Could Your DWI Conviction Be Reopened?
On November 13th, 2018, the Supreme Court of New Jersey ruled that 20,667 DWI convictions in the state were tainted by an improperly calibrated breathalyzer test. The case of State v. Eileen Cassidy, centered around the misconduct by former New Jersey Police Sergeant Marc W. Dennis, who allegedly skipped a required step in the recalibrating of breathalyzer devices and then falsified records to conceal his conduct.
In its Ruling, the Supreme Court of New Jersey accepted the findings of the State’s appointed Special Master Joseph R. Lisa, J.A.D. (retired) — thereby affirming that more than 20,000 New Jersey DWI convictions were based on unreliable, legally inadmissible breathalyzer evidence.

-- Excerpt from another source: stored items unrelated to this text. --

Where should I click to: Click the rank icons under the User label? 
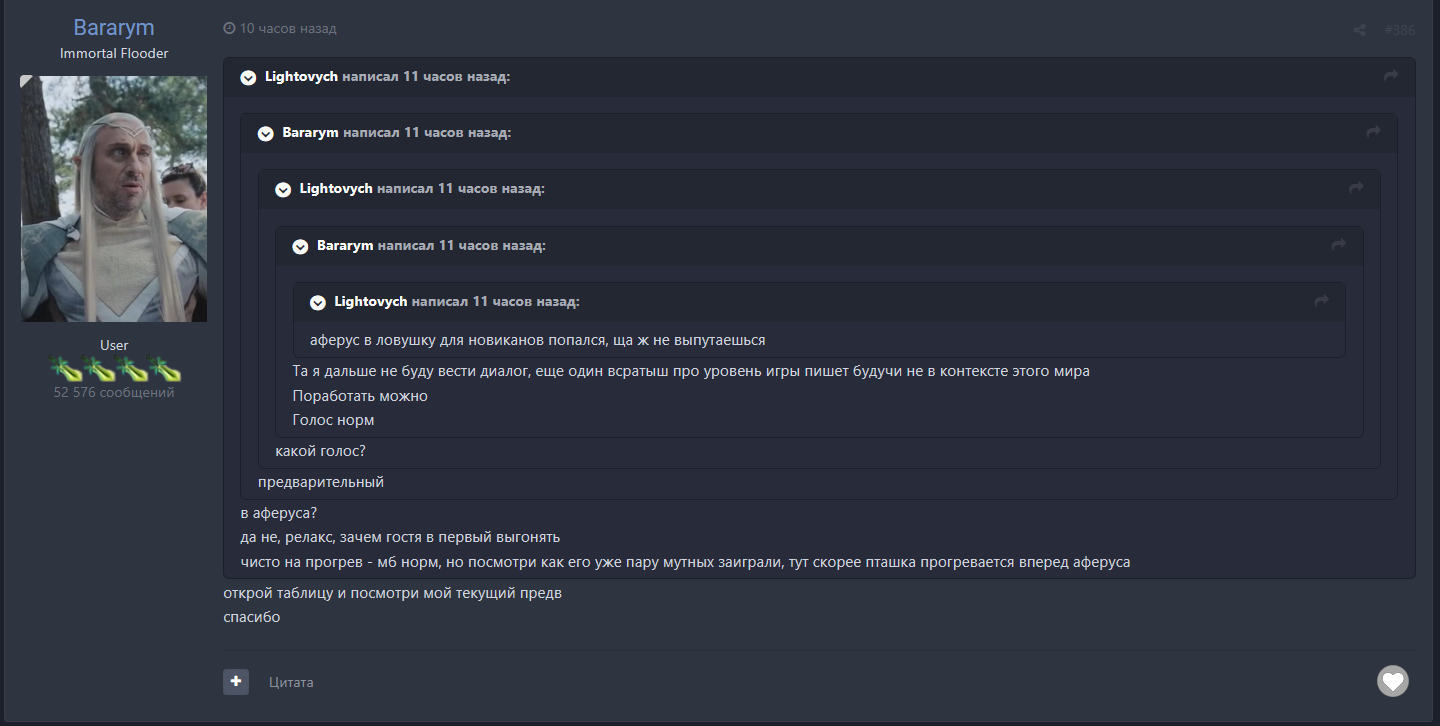point(114,369)
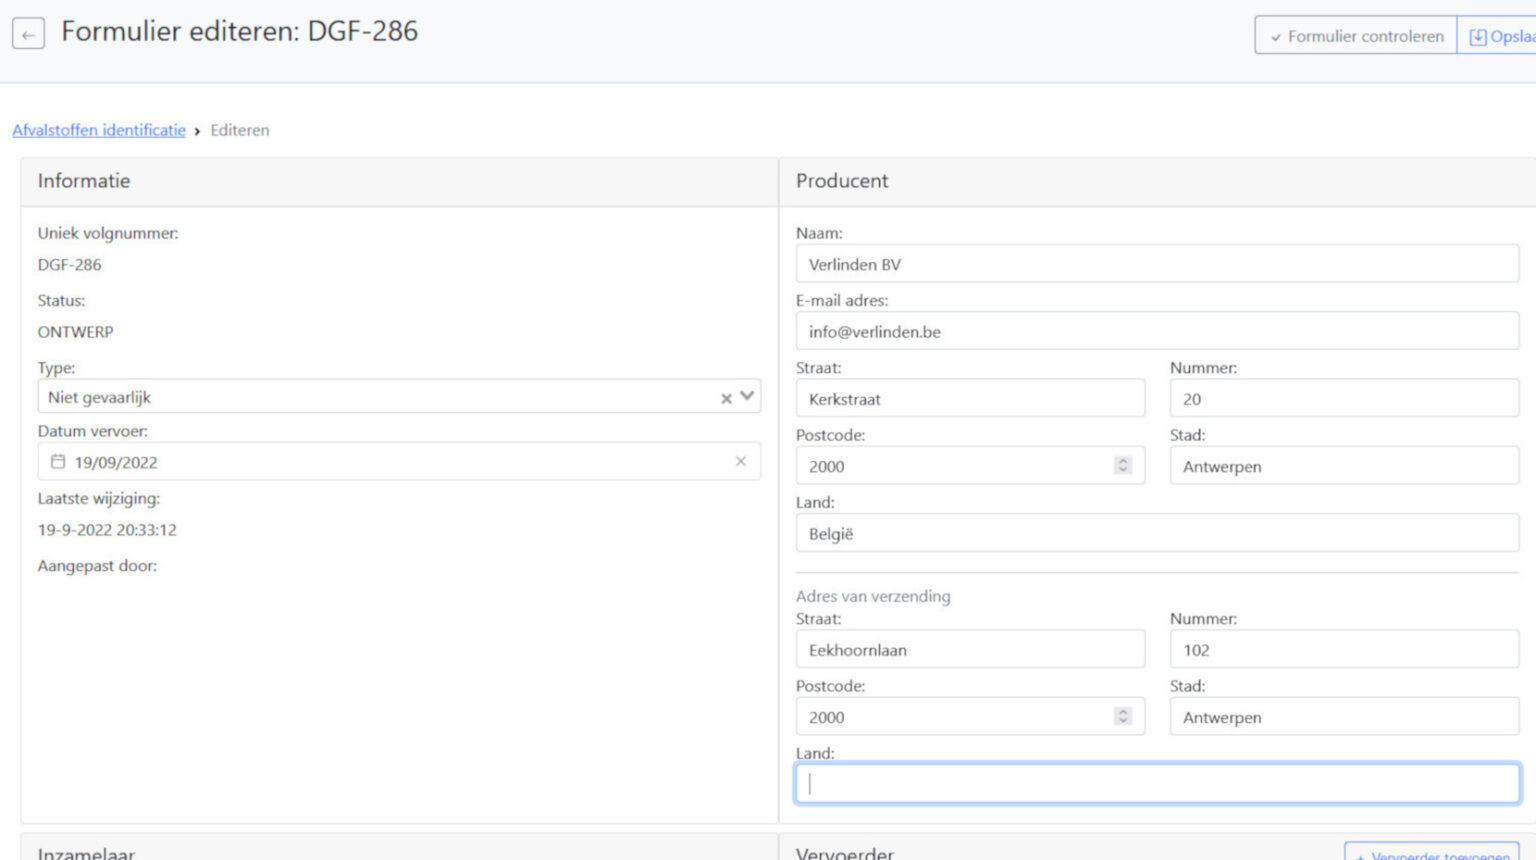
Task: Click the Vervoerder toevoegen button
Action: pyautogui.click(x=1432, y=853)
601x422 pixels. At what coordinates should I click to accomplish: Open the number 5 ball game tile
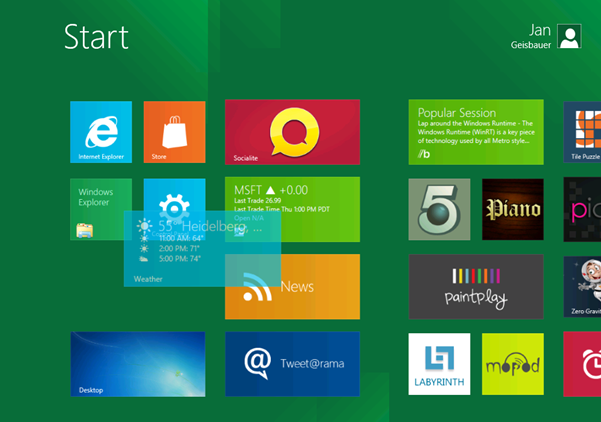pyautogui.click(x=439, y=209)
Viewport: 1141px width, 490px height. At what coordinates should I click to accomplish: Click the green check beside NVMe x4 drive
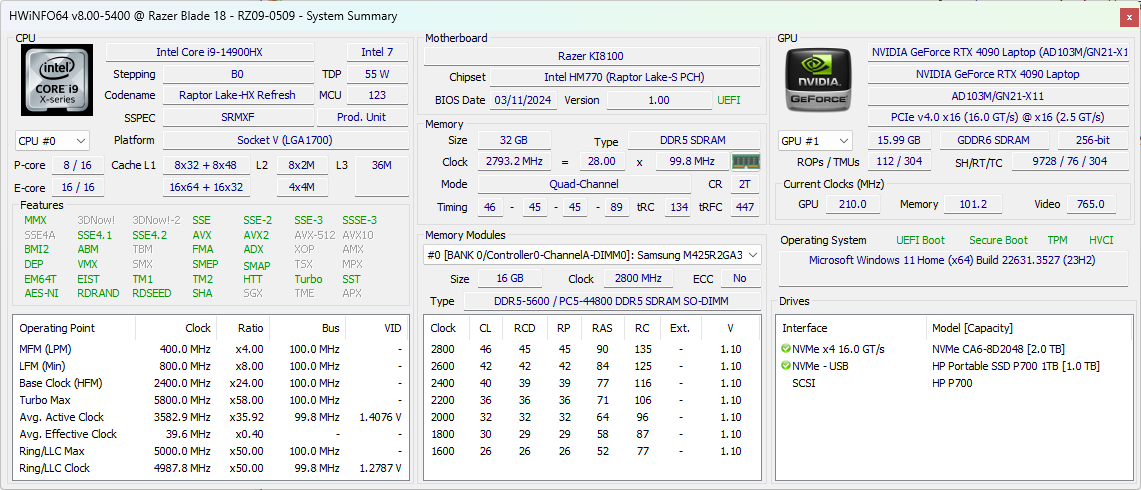(786, 349)
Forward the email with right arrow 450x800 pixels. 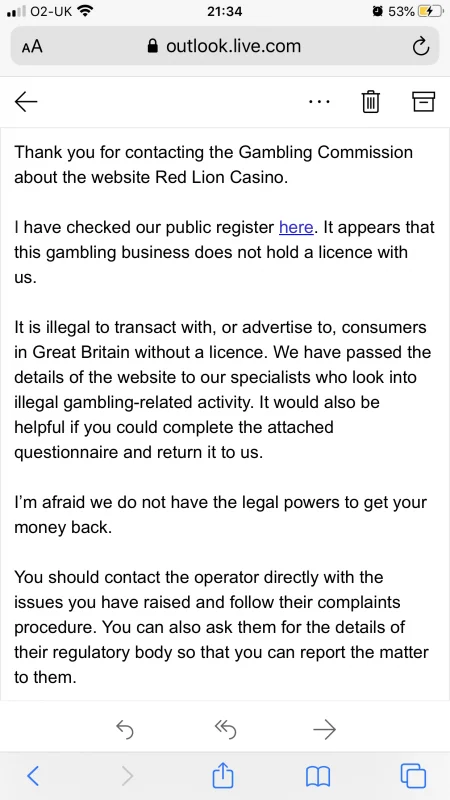[x=324, y=730]
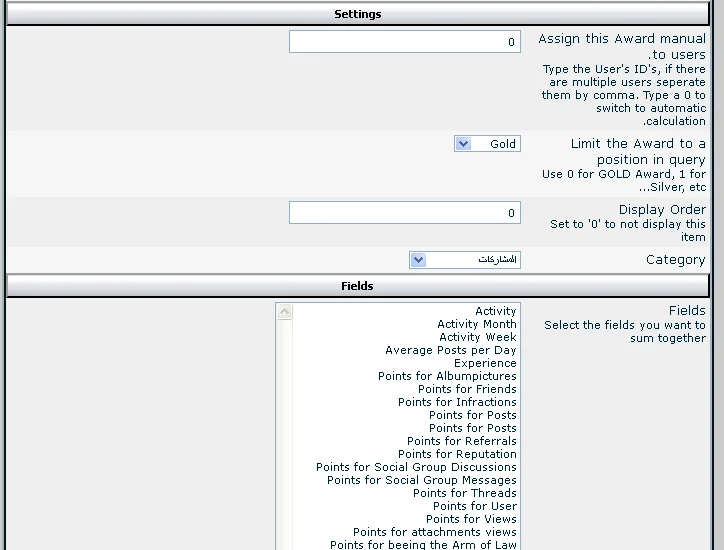
Task: Pick Experience in the fields list
Action: click(x=485, y=363)
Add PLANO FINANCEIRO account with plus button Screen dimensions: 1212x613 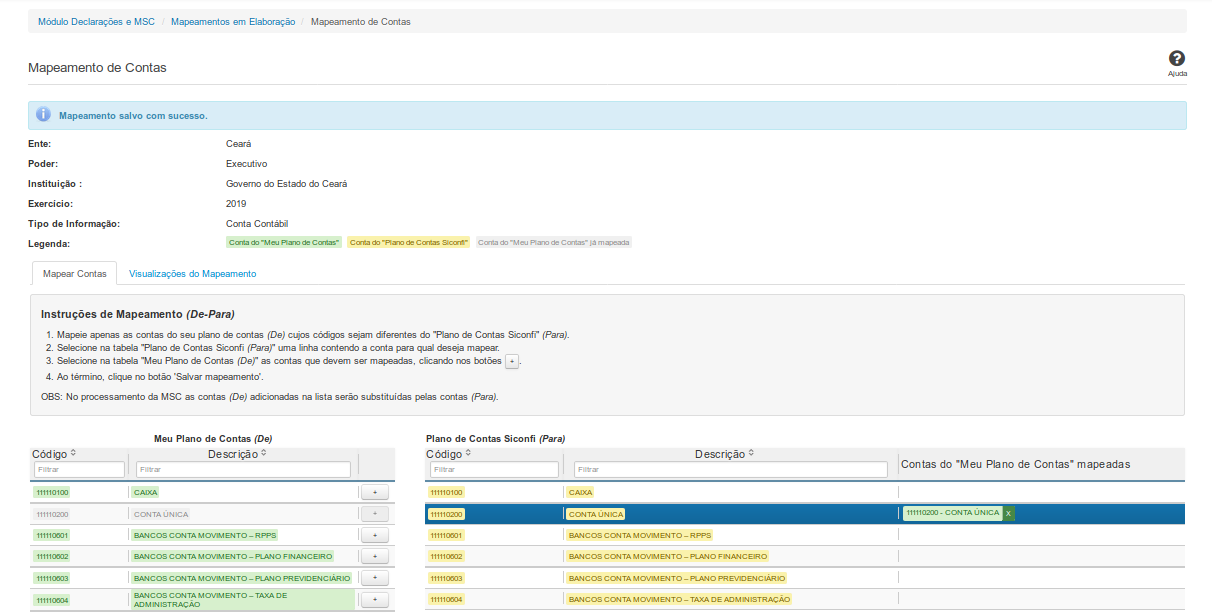(x=374, y=556)
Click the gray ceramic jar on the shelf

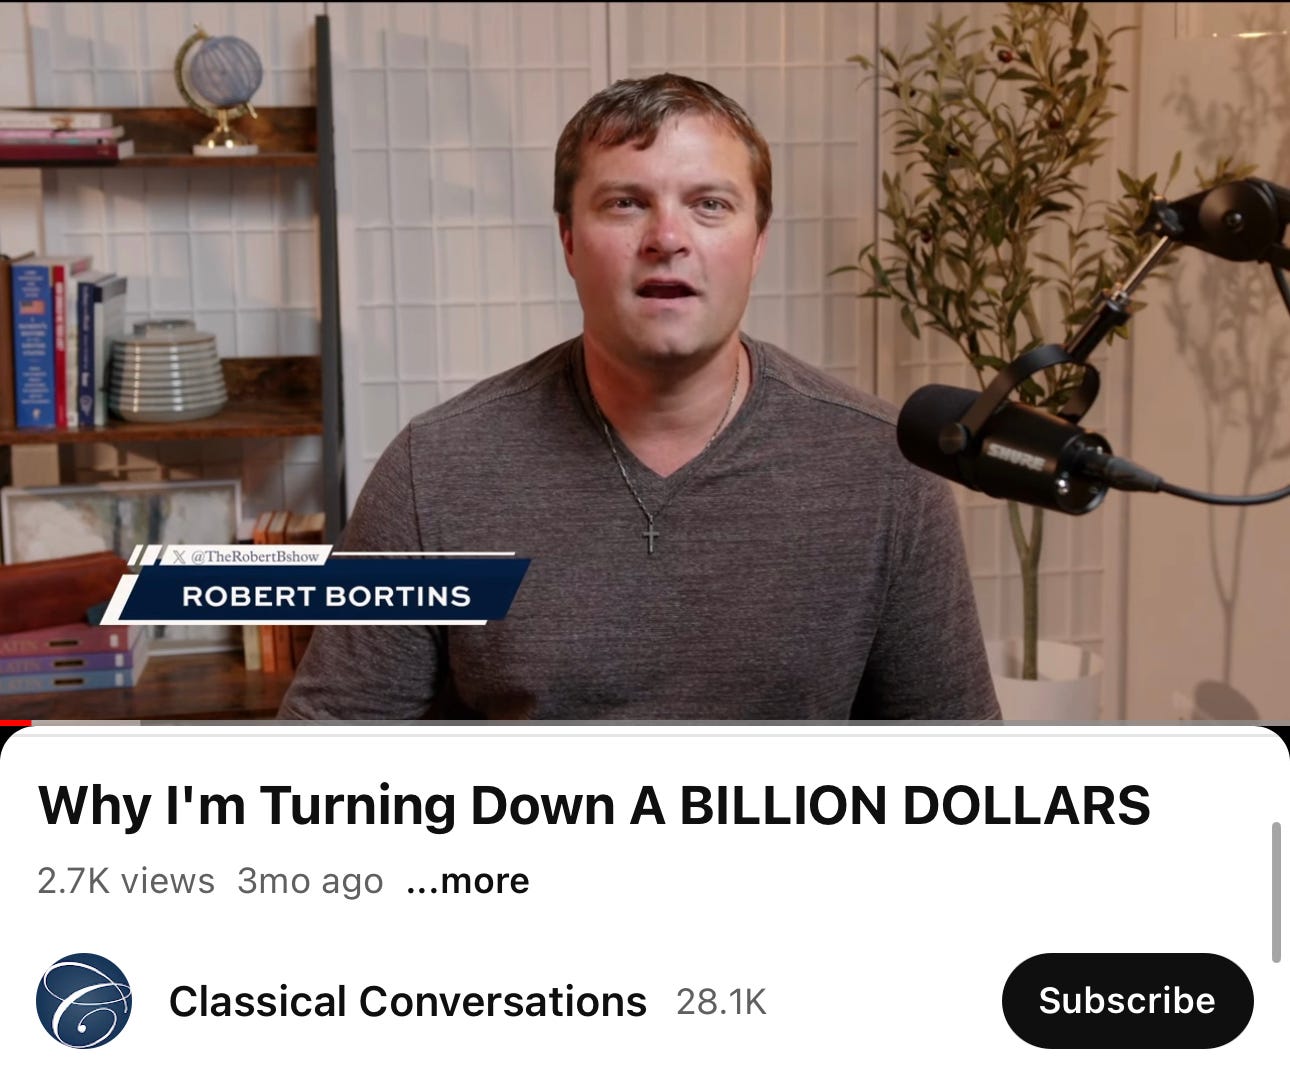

The Decision —Sergeant Dennis Failed to Calibrate DWI Test; Falsified Records
In 2000, the State of New Jersey began using Alcotest breathalyzer machines to test subjects suspected of drunk driving. State scientists developed a calibration process that was designed to ensure that the machines produced accurate, reliable results. In calibrating the Alcotest breathalyzer, officers must ensure that they use a sample that is heated to 34 degrees Celsius — the approximate temperature of human breath.
In five New Jersey Counties (Middlesex, Monmouth, Ocean, Somerset and Union), Sergeant Dennis was responsible for calibrating these machines for a seven-year period. In 2016, investigators determined that this officer failed to properly calibrate the machines in accordance with state regulations and falsified the testing records he was submitting to the State Police. As reported by the Asbury Park Press, Sergeant Dennis was indicted on criminal charges of tampering with official public records in 2016.
In May of 2018, Judge Lisa concluded that more than 20,000 DWI convictions were based on unreliable breathalyzer evidence. In reviewing this issue, the Supreme Court of New Jersey has agreed with the Judge Lisa’s assessment: The breath test results that were produced by the Alcotest machines that were improperly calibrated by Sergeant Dennis are unreliable and legally inadmissible.
The implications of this ruling are significant. The state’s highest court has confirmed that thousands of DWI convictions in New Jersey rest — at least in part — on fundamentally tainted evidence that is not admissible in court.
Was Your DWI Conviction Tainted?
If you were convicted of a DUI in New Jersey, your case may have been tainted by officer misconduct. If your conviction was affected by these tests, you may have legal grounds to reopen your case and possible vacate your conviction.